Film Review: Endless Love

Endless Love
Endless Love is another remake out on the market. The first one hit the screens in 1981. I’m not sure why this was remade but it does have some good cast members. Alex Pettyfer (I am Number Four) and Bruce Greenwood (Pike, New Star Trek).

The plot line stays the same with a father doing anything he can to stop his daughter from growing up and falling in love with a boy she meets.

The boy is David Elliott (Pettyfer) whose held a torch for years for Jade (Gabriella Wise). Now her brother dies from cancer and it stirs him into action to ask her out. Her dad Hugh Butterfield (Greenwood) is dead set against this romance. No man near his little girl! Sneaking off into a closet with Jade and being caught, does not endear David to Hugh.

Then Jade gets a throw a party but no one from her school bar David turn up. Therefore, David rushes to the rescue by phoning the police to shut the main school graduation party down! This results in them coming over to Jade’s. Now the par-tay can begin!

Rebellion is rife when Jade invites David on an outing to a lake house. The problem is that it was supposed to be family only! Uh-oh, daddy is not amused and this leads to an unsuccessful eviction. The lovers grow closer and daddy gets madder. This leads to some big arguments, manipulation and a fire!

This is the main conflict of the film Hugh vs. David. Now while I liked this film, as it did have a charm about it – I didn’t love it. Something was missing. I could see that it struggled in places. It’s never easy doing remakes. There’s a certain plot you have to follow – or it’s not a reboot but a new tale.

Frankly, I just don’t understand why it was made. There’s no clear reason. Unless the director just happened upon the script. I’d have preferred a brand new venture. Who’s going to remember the 1981 version? So why reboot it?

Would someone just decide to randomly take on a reboot of Desmonds the barbershop? (Who remembers that?!)
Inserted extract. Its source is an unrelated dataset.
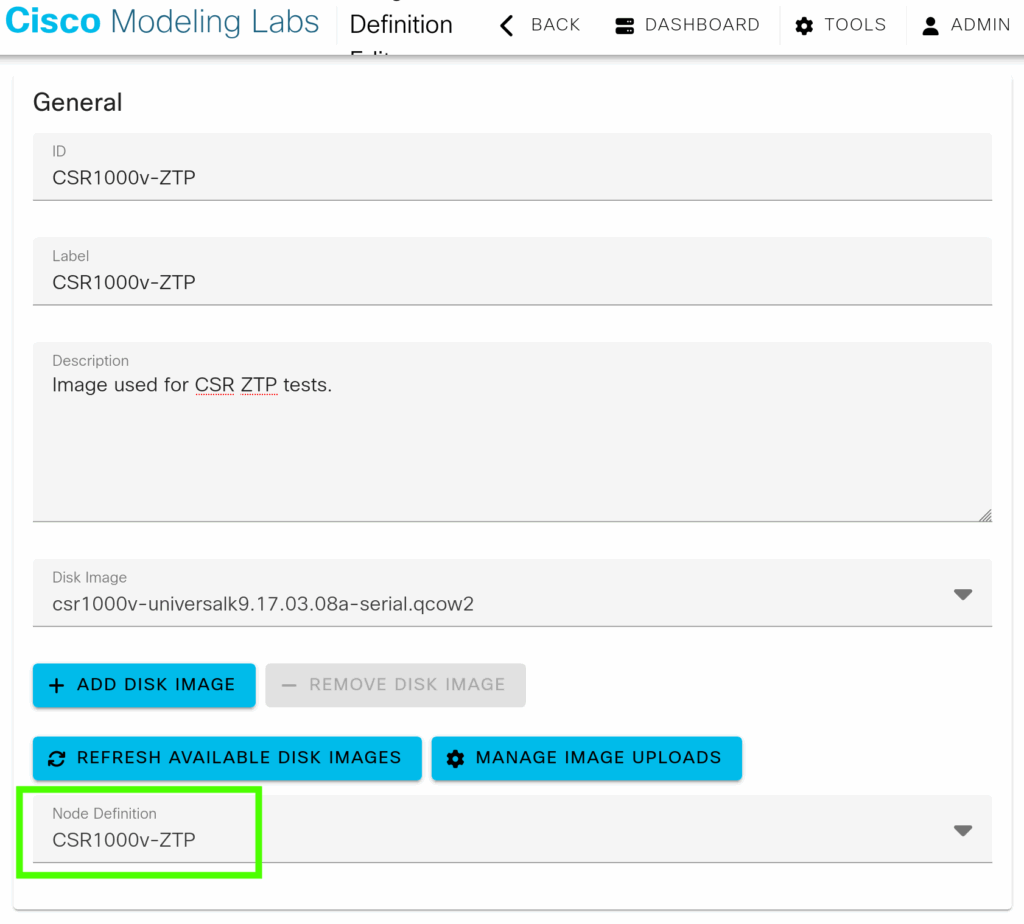Viewport: 1024px width, 924px height.
Task: Click the dashboard server icon
Action: (x=625, y=26)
I can’t see the finance sector backing Endless Love 2014 easily, as they would be cautious about spending money on unknown ventures. Okay, you got Alex Pettyfer on board which will pull in a lot of girls but this offering barely stretched his abilities. So who gave this the green light?

The family were okay, but lacked any original spark. Joely Richardson as mum Anne lacked any real authority for me. Ann seemingly goes along with events, so later when she starts to challenge her husband Hugh it just seems contrived, you know she’s only doing it because ‘the director is telling her to’!

The love story was the same as The Vow and nowhere near Dirty Dancing. A middling effort so I’m giving it 6/10.

(I searched information about the 1981 version and I am going to try get it. It stars Brooke Shields and has Tom Cruise and James Spader.)